6. The lyophilized spermatozoid or sperm head, damaged in the membrane, according to claim 2, characterized in that the period of storage time is up to about three months.
7. The spermatozoon or head of lyophilized sperm, damaged in the membrane, according to claim 2, characterized in that the period of storage time is approximately one year or less.
8. The lyophilized sperm or head of spermatozoon damaged in the membrane, according to claim 2, characterized in that the period of storage time is greater than one year.
9. The lyophilized sperm or sperm head, damaged in the membrane, according to claim 1, characterized in that the head is a dismembered head comprising the nuclear and perinuclear materials.
10. The spermatozoid or head of lyophilized sperm, damaged in the membrane, according to claim 1, characterized in that the spermatozoon or sperm head is from an invertebrate.
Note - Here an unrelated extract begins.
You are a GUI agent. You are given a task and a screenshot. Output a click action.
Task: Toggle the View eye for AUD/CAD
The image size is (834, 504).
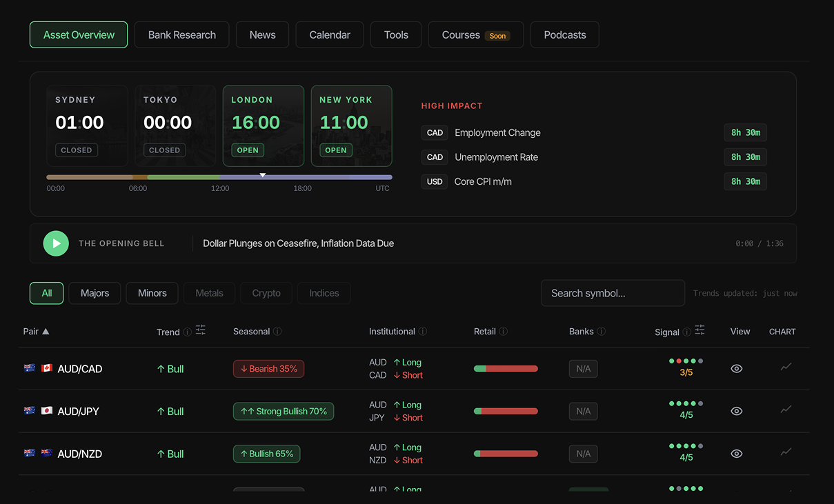736,368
11. The spermatozoon or lyophilized sperm head, damaged in the membrane, according to claim 10, characterized in that the sperm head is from a sea urchin, a marine ear, or a mollusc with a shell.
12. The spermatozoid or lyophilized sperm head, damaged in the membrane, according to claim 1, characterized in that the spermatozoon or sperm head is of a vertebrate.
13. The spermatozoon or lyophilized sperm head, damaged in the membrane, according to claim 12, characterized in that the spermatozoon or sperm head is of a fish, an amphibian, a reptile, a bird, or a mammal.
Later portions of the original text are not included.